Before Oz - in a nutshell (for those with lives)
Phnom Penh - Siam Reap - Bangkok - Koh Tao - Phuket/Similan Islands - Singapore
Before Oz - the longer version (if you haven't got a life)
I really really want to go back to Cambodia - it was an absolutely fascinating country but with only eight days and being firmly entrenched on the tourist trail I didn't come away with a feeling of having seen the real Cambodia. Arriving after three weeks in what I thought was a poor country (Vietnam) I was completely taken aback at the poverty that permeates Cambodia. It's clear from the boulevards of Phnom Penh that it was once a very grand city... But now it's hard to get the sense that you are in a proper capital city - the roads feel like those out in villages. I read in a book I am reading here that lots of peasants moved into PP in the 1980s and as education is not universal these people still lead 'peasant' lifestyles which explains perfectly the ambiance around PP. I mean, in one day, I saw a monkey scuttle across a telephone wire, five sheep drinking water out of a barrel on one of PP's main boulevards, an elephant disrupting traffic in rush hour...!

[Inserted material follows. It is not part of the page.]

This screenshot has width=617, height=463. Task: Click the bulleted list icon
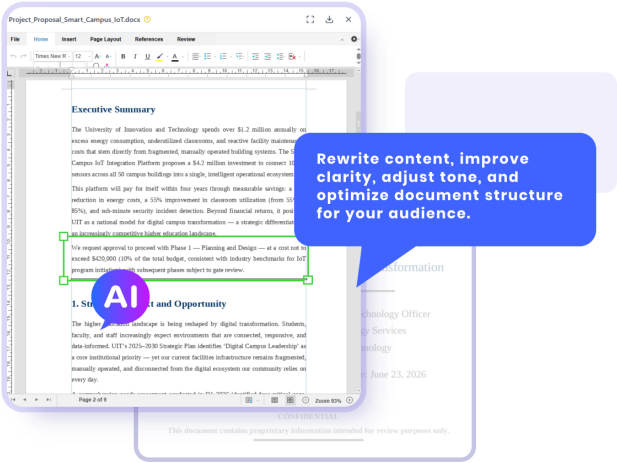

Visited the Deaf Development Project which was set up by the Finnish Deaf Association in the 1990s - Melissa and Justin (from Australia and the UK) told me all about deaf education in Cambodia. Up until 1996 there was no provision, educationally, for deaf people and as deaf people didn't congregate there was no sign language either. The situation has changed dramatically in the last 9 years - while Cambodia has a long way to come, deaf people now have sign language and education, primary and adult, available...

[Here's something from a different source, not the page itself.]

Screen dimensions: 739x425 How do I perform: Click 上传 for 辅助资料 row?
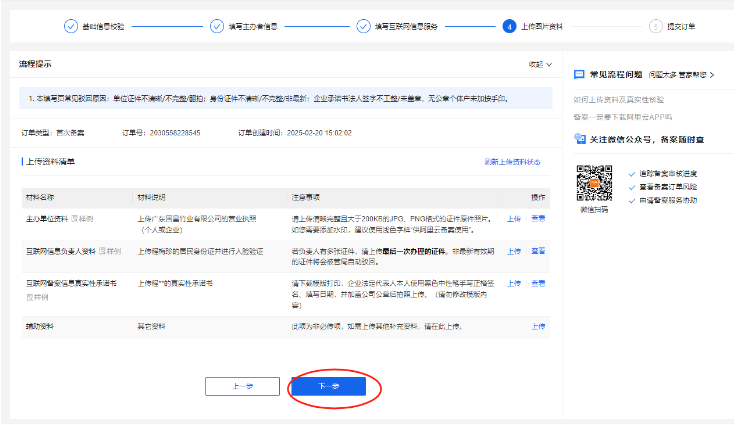click(538, 326)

On the same road as the Deaf Development Project is the Tuong Sleng Museum. The museum is housed in what was originally a school, and turned into a prison during the Khmer Rouge reign (for those not in the know, the Khmer Rouge were communists that took over the country in 1975 until the Vietnamese invasion in 1979). The museum isn't the most sophisicated around but with all its photos of people, including children and babies, who were killed because they were middle class, lived in the city, educated or something as simple as having glasses (a 'sign' of being educated according to the Khmer Rouge) it really was the most chilling place I'd ever been to. I had mixed feelings at the 'Killing Fields' (where people were brought from Tuong Sleng to be killed) - situated in the country outside PP it has a beautiful memorial, was very peaceful and should be a place of reflection. But tourists are bombarded by people begging and because you know that these people are desperate it's extremely difficult refusing money. So there you are surrounded by tragedy, past present and future (seeing kids who've been amputated and knowing their futures are likely to be dire).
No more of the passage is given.